1. YAZARLAR

  2. Zehra Ç. Türkmen

  3. Türkiye’de Müslüman Kadının Gelişen Rolü

Zehra Ç. Türkmen

Yazarın Tüm Yazıları >

Türkiye’de Müslüman Kadının Gelişen Rolü

Mayıs 2009A+A-

Osmanlı sonrasında Müslümanların çökmüş bir sosyal yapıları ve bulanmış bir kültürel kimlikleri vardı. Türkiye Cumhuriyeti ile yeni kurulan rejim inkılaplar, resmi eğitim ve şehirleşmeyle modernleşmeyi, batılı yaşam tarzını yukarıdan aşağıya dayatıyordu. Müslüman halk ise henüz kendini vahiyle yenileme bilincine ulaşamamıştı; ama zaaflı da olsa İslami kimliğini korumak adına yeni batıcı kimliğe tepki gösteriyordu.

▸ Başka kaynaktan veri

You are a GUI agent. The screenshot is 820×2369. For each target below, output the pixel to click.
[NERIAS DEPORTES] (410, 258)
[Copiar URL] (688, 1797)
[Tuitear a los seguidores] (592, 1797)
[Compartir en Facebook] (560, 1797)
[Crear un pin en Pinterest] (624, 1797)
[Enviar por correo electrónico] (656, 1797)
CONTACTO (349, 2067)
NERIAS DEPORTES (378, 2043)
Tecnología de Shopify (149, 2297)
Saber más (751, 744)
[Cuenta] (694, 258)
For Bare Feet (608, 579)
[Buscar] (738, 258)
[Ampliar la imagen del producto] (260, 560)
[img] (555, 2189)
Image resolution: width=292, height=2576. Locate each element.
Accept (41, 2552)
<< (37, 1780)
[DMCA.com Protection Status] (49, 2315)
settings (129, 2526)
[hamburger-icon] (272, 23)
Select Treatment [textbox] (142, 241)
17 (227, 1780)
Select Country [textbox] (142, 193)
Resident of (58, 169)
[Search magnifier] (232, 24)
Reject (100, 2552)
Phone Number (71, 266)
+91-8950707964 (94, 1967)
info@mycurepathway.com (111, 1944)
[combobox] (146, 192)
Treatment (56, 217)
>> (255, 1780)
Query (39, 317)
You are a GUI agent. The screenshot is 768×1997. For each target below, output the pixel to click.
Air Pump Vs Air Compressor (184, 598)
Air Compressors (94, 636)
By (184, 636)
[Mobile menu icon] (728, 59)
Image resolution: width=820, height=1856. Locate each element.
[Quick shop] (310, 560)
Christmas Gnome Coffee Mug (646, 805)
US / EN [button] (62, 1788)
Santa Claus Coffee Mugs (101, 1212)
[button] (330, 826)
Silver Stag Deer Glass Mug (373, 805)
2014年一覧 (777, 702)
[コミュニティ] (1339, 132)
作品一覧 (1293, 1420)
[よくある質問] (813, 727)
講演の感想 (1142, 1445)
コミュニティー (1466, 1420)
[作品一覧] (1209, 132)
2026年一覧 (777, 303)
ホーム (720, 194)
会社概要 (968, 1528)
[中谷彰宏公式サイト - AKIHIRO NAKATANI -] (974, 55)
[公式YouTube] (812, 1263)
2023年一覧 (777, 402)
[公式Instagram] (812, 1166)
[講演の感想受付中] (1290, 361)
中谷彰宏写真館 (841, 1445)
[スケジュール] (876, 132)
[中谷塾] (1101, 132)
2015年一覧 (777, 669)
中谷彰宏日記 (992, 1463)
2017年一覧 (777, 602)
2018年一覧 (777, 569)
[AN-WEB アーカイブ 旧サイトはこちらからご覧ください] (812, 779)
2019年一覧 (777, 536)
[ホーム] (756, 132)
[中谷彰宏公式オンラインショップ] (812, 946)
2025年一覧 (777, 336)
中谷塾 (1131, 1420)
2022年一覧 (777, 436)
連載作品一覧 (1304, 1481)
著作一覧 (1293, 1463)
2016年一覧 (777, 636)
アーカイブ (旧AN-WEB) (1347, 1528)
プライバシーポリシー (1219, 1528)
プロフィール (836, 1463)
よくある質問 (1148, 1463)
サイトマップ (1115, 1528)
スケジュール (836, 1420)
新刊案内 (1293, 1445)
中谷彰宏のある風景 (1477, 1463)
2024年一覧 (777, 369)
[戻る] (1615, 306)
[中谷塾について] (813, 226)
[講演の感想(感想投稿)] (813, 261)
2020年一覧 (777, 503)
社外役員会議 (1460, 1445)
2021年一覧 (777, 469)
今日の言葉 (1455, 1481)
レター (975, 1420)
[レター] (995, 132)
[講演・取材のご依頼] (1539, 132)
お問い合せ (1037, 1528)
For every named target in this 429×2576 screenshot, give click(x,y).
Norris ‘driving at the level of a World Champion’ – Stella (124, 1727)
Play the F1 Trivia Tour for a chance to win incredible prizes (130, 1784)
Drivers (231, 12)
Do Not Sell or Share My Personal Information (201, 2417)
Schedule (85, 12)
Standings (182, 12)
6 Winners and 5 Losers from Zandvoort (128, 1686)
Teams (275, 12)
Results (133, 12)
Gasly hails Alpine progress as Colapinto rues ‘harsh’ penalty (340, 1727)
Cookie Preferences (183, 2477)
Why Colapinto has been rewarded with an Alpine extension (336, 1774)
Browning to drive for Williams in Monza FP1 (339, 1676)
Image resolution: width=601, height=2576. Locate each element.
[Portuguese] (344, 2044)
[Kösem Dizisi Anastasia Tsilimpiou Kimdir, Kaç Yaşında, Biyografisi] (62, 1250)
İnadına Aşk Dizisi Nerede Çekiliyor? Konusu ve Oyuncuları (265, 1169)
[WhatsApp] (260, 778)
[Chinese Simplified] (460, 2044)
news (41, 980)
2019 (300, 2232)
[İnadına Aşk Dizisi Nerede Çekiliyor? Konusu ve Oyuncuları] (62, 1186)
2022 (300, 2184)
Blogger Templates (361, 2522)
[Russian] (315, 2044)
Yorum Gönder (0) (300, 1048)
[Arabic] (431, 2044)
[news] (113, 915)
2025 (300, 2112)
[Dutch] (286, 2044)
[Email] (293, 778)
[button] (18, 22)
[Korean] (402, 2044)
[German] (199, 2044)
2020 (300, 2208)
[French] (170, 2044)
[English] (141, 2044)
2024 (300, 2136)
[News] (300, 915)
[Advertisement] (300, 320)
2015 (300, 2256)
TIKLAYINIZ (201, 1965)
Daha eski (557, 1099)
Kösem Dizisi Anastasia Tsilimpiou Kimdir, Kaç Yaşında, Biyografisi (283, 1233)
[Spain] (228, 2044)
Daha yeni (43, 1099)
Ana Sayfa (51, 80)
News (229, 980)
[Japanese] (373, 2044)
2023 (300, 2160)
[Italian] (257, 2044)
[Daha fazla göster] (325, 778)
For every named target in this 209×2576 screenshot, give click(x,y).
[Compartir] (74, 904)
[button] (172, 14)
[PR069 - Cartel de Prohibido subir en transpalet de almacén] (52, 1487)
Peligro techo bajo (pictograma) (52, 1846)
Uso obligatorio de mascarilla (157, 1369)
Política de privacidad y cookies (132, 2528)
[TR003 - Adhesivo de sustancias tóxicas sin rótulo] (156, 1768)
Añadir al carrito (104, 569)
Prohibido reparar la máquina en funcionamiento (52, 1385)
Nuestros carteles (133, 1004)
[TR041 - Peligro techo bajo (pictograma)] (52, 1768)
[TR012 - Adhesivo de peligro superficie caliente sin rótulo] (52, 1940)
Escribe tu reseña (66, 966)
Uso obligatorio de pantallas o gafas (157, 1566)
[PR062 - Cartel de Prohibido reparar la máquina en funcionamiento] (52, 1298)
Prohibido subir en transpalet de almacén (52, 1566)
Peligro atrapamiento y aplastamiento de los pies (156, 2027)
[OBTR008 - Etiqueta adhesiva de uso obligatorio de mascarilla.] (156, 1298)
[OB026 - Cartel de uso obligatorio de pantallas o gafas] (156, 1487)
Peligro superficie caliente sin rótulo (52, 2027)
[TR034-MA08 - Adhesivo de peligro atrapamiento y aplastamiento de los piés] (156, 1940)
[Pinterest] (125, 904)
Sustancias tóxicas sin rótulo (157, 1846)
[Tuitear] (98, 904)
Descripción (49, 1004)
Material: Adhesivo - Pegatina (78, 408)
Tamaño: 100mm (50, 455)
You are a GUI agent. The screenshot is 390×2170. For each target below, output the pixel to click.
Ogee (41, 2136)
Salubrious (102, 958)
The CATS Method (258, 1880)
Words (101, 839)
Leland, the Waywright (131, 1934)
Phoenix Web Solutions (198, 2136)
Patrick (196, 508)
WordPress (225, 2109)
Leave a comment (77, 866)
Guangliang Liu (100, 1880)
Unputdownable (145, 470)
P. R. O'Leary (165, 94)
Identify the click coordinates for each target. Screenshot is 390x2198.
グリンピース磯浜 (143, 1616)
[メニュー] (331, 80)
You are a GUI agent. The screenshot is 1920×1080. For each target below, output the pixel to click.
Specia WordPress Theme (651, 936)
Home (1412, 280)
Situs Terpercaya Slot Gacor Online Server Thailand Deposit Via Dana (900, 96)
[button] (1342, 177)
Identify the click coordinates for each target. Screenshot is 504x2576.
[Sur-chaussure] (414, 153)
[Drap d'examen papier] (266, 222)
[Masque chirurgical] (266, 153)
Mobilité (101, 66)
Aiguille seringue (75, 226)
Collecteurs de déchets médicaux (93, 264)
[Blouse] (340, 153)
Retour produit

Dayatılan batılılaşmaya tepki olarak, dindar aileler değil kız çocuklarını, erkek çocuklarını bile gavurlaşır, dinden çıkar gibi endişelerle yüksek okullara göndermekten çekinirdi. Ancak Demokrat Parti ile başlayan çevreyi merkezde temsil etme politikası, dindar kesimi 1950 ve 1960’lı yıllarda sağcılaştırdı.  Bu sağcılaşma ile beraber bazı dini motiflerle (Milli Mücadelede sarıklı kahramanlar, Mehmet Akif’in İstiklal Marşı, Türk Devleti’nin Müslüman teba bahanesiyle Hıristiyanlık, Yahudilik karşıtlığında bulunması gibi) sistem ve devlet tevil edilerek içselleştirilmeye başlandı. Böylece 1960’lı yıllarda İslami kesimin en büyük ideali mühendis, mimar, doktor, öğretmen gibi mesleklerden birini elde ederek kadro oluşturmak ve devlet yönetiminde yer almak oldu. 1960’lı yıllardan itibaren okumaya ve üniversiteye gitmeye daha sıcak bakılmaya başlandı.  Ama bu alanlar, bazı istisnalar dışında henüz bayanlar için uygun görülmüyordu. 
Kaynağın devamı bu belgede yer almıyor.